__Material to process__
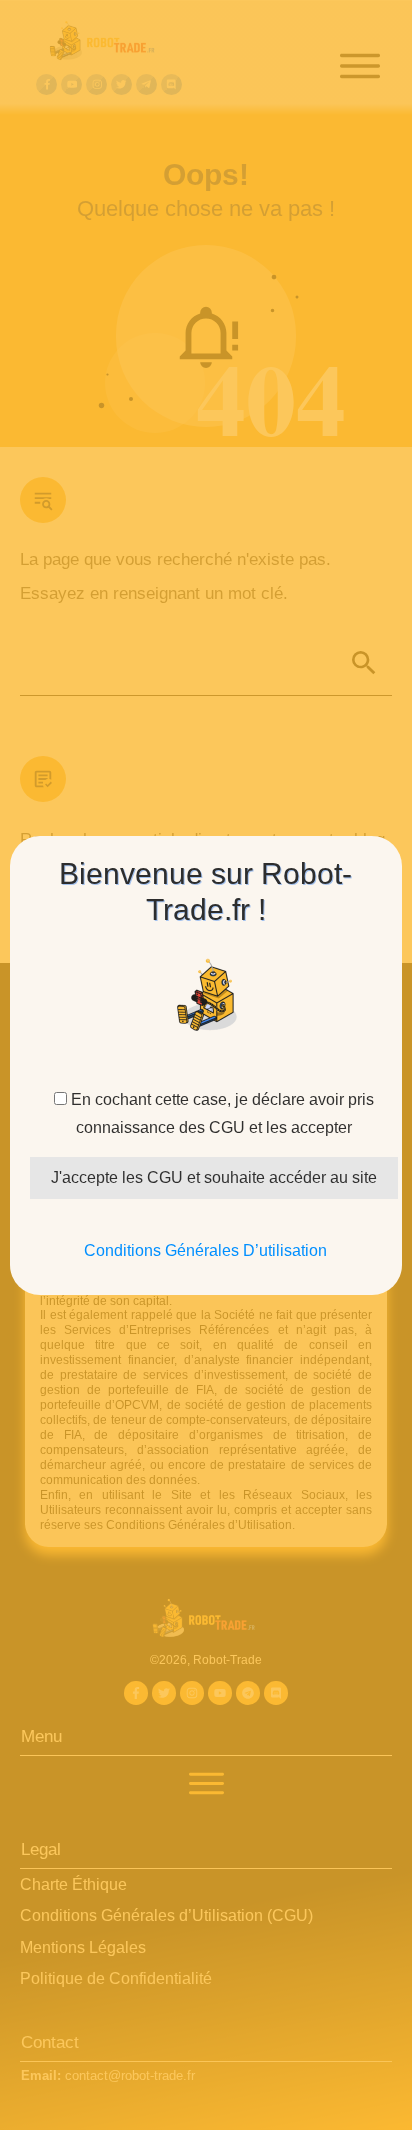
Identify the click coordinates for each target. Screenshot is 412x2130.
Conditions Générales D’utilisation (205, 1250)
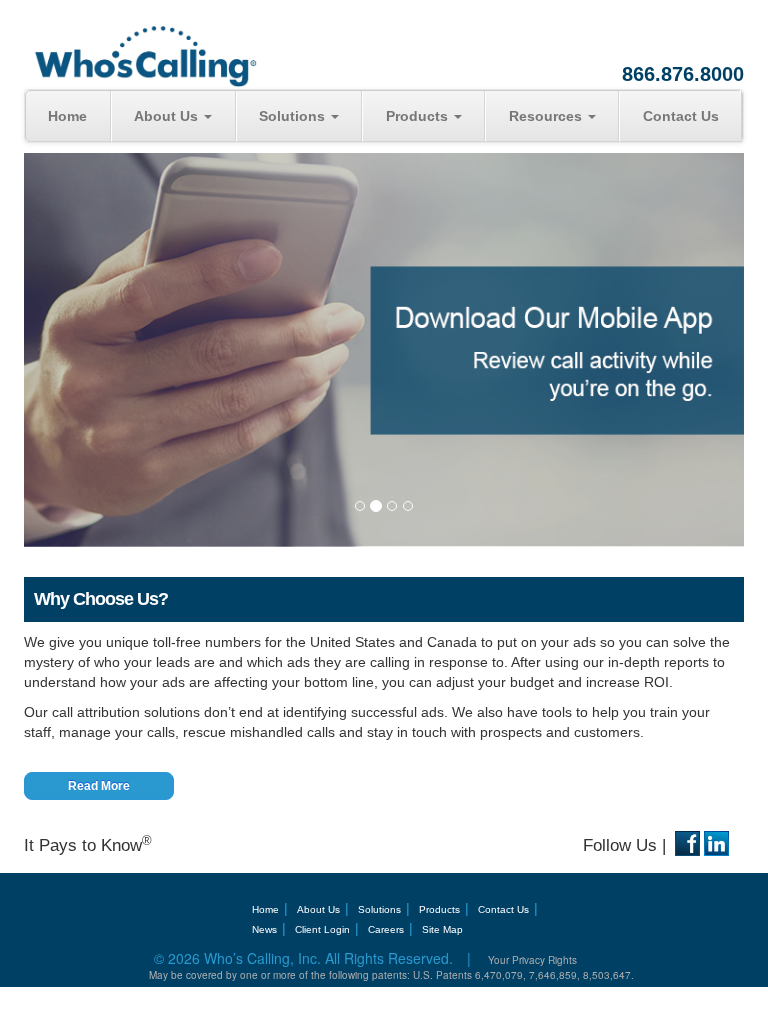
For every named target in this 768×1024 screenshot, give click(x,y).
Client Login (322, 929)
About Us (168, 116)
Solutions (294, 116)
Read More (99, 786)
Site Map (442, 929)
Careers (386, 929)
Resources (547, 116)
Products (419, 116)
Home (67, 116)
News (264, 929)
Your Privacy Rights (532, 960)
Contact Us (681, 116)
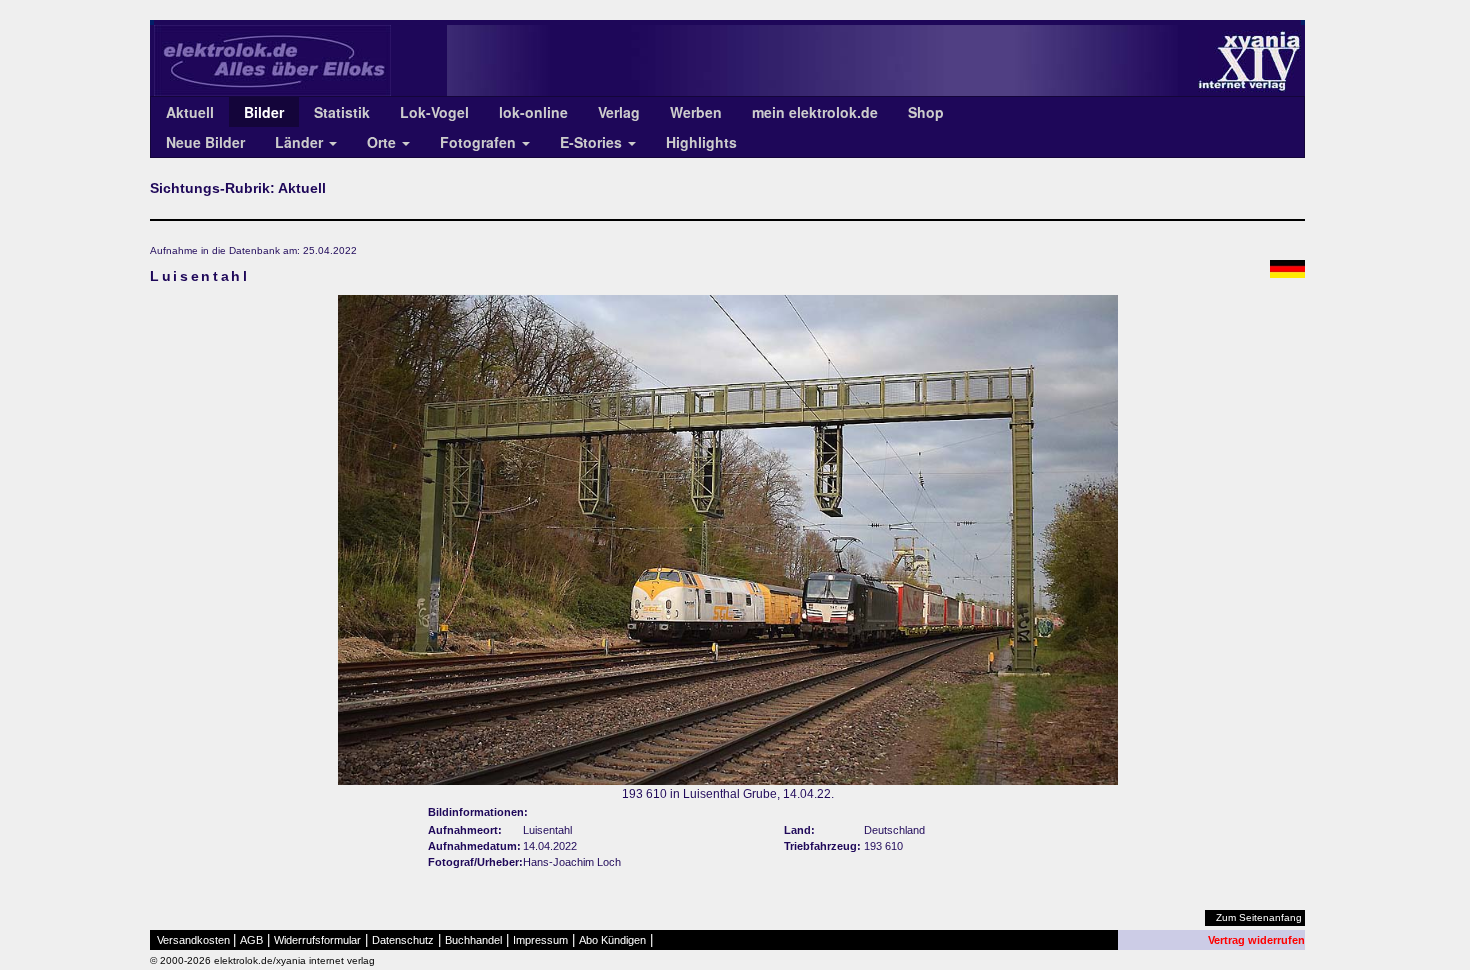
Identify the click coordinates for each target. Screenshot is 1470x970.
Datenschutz (403, 940)
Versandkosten (193, 940)
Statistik (342, 112)
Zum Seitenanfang (1259, 917)
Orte (383, 142)
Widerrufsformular (317, 940)
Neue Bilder (205, 142)
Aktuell (190, 112)
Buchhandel (473, 940)
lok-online (533, 112)
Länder (301, 142)
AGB (251, 940)
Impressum (540, 940)
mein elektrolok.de (815, 112)
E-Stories (593, 142)
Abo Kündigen (612, 940)
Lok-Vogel (434, 112)
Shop (926, 112)
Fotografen (480, 142)
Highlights (701, 142)
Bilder (264, 112)
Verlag (619, 112)
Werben (696, 112)
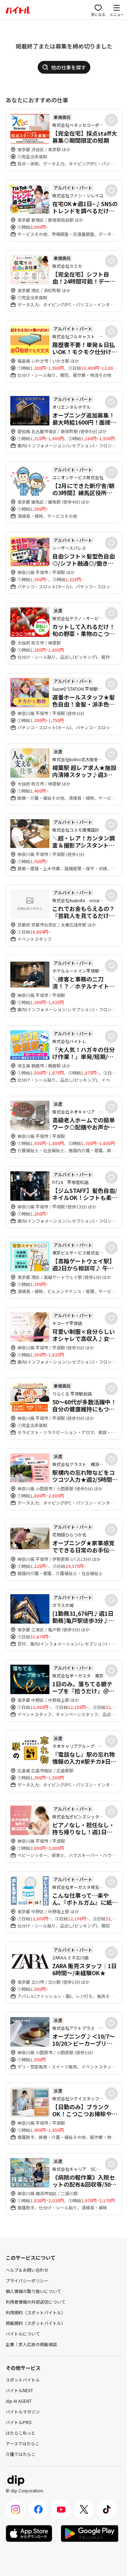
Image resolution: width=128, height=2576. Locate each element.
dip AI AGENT (19, 2401)
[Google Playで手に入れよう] (89, 2533)
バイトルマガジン (23, 2411)
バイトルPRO (19, 2422)
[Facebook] (38, 2509)
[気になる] (111, 120)
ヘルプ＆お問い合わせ (27, 2270)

__What you should do__
Everything from the first line of the entries through the line that contains "Werben (696, 112)" is to be reproduced exactly, except the pictures.

__Answer to the problem__
Identify the click coordinates for each target. Screenshot is 412x2130.
Conditions Générales D’utilisation (205, 1250)
For every named target in this 768×1024 screenshot, give click(x,y).
Client Login (322, 929)
About Us (168, 116)
Solutions (294, 116)
Read More (99, 786)
Site Map (442, 929)
Careers (386, 929)
Resources (547, 116)
Products (419, 116)
Home (67, 116)
News (264, 929)
Your Privacy Rights (532, 960)
Contact Us (681, 116)
Identify the click coordinates for each target. Screenshot is 1470x970.
Datenschutz (403, 940)
Versandkosten (193, 940)
Statistik (342, 112)
Zum Seitenanfang (1259, 917)
Orte (383, 142)
Widerrufsformular (317, 940)
Neue Bilder (205, 142)
Aktuell (190, 112)
Buchhandel (473, 940)
lok-online (533, 112)
Länder (301, 142)
AGB (251, 940)
Impressum (540, 940)
mein elektrolok.de (815, 112)
E-Stories (593, 142)
Abo Kündigen (612, 940)
Lok-Vogel (434, 112)
Shop (926, 112)
Fotografen (480, 142)
Highlights (701, 142)
Bilder (264, 112)
Verlag (619, 112)
Werben (696, 112)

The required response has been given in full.